To generate preference data

then run

bash 4_train.sh

to train the model using pop-align.

Finally, run

bash eval.sh

which will evaluate the model on identity-specific and identity-neutral prompts. It will also run the classifier to compute the discrepancy metric, as well as a series of score model to compute the image quality metric.

Model Card

Implementation Details

This codebase trains and evaluates SDXL using the PopAlign Objective

The assets used in this work (datasets, preference models) are publicly available and are used according to their respective licenses.
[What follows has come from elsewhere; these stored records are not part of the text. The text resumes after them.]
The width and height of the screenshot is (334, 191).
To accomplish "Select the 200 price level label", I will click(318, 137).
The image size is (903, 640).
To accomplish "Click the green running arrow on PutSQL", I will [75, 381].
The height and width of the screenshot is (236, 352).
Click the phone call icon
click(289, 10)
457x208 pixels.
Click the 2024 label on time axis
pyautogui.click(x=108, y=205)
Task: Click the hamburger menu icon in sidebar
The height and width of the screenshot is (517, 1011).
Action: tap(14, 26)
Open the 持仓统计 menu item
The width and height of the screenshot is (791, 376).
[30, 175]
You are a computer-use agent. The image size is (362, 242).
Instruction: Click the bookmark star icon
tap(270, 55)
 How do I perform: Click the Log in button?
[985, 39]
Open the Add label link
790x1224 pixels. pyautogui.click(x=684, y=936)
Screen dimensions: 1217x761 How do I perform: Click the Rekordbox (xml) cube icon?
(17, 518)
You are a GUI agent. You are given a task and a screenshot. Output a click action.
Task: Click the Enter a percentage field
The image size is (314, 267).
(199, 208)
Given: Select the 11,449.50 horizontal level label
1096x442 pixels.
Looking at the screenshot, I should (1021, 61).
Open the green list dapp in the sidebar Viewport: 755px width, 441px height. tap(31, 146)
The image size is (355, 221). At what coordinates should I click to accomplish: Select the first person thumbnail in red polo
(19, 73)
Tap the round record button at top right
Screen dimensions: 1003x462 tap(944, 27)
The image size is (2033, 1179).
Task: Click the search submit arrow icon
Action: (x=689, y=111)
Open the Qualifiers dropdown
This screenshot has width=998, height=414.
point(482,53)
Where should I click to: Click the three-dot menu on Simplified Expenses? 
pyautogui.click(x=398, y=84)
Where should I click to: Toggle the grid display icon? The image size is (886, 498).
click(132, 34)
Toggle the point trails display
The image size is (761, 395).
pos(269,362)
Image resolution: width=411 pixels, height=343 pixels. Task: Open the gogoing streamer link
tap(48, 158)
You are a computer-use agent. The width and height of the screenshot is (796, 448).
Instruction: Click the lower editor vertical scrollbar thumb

This code is released privately for the purposes of our submission, and will eventually be made public under the Apache 2.0 License (LICENSE).

Training Details

Training Data

This data uses images generated by SDXL as training samples

Training Procedure

Preprocessing

Training Samples are generated with identity-neutral prompts and identity-specific prompts. They are paired to create a preference data. See paper for more details.

Training Hyperparameters

We train with the following hyperparameters:

- Learning Rate: 5e-7
- Batch size: 8
- Steps: 750

Evaluation

We evaluate using HPS v2, PickScore, CLIP, LAION Aesthetics, as well as Deepface classifer for fairness

Testing Data, Factors & Metrics

Testing Data

We curate our own test data, which is included in this repo under data

Technical Specifications

Model Architecture and Objective

We use the SDXL architecture (U-Net, VAE, CLIP text encoder) and only fine-tune the U-Net with our objective.

Compute

We train with 4 NVIDIA A5000 GPUs for less than 1 day per experiments.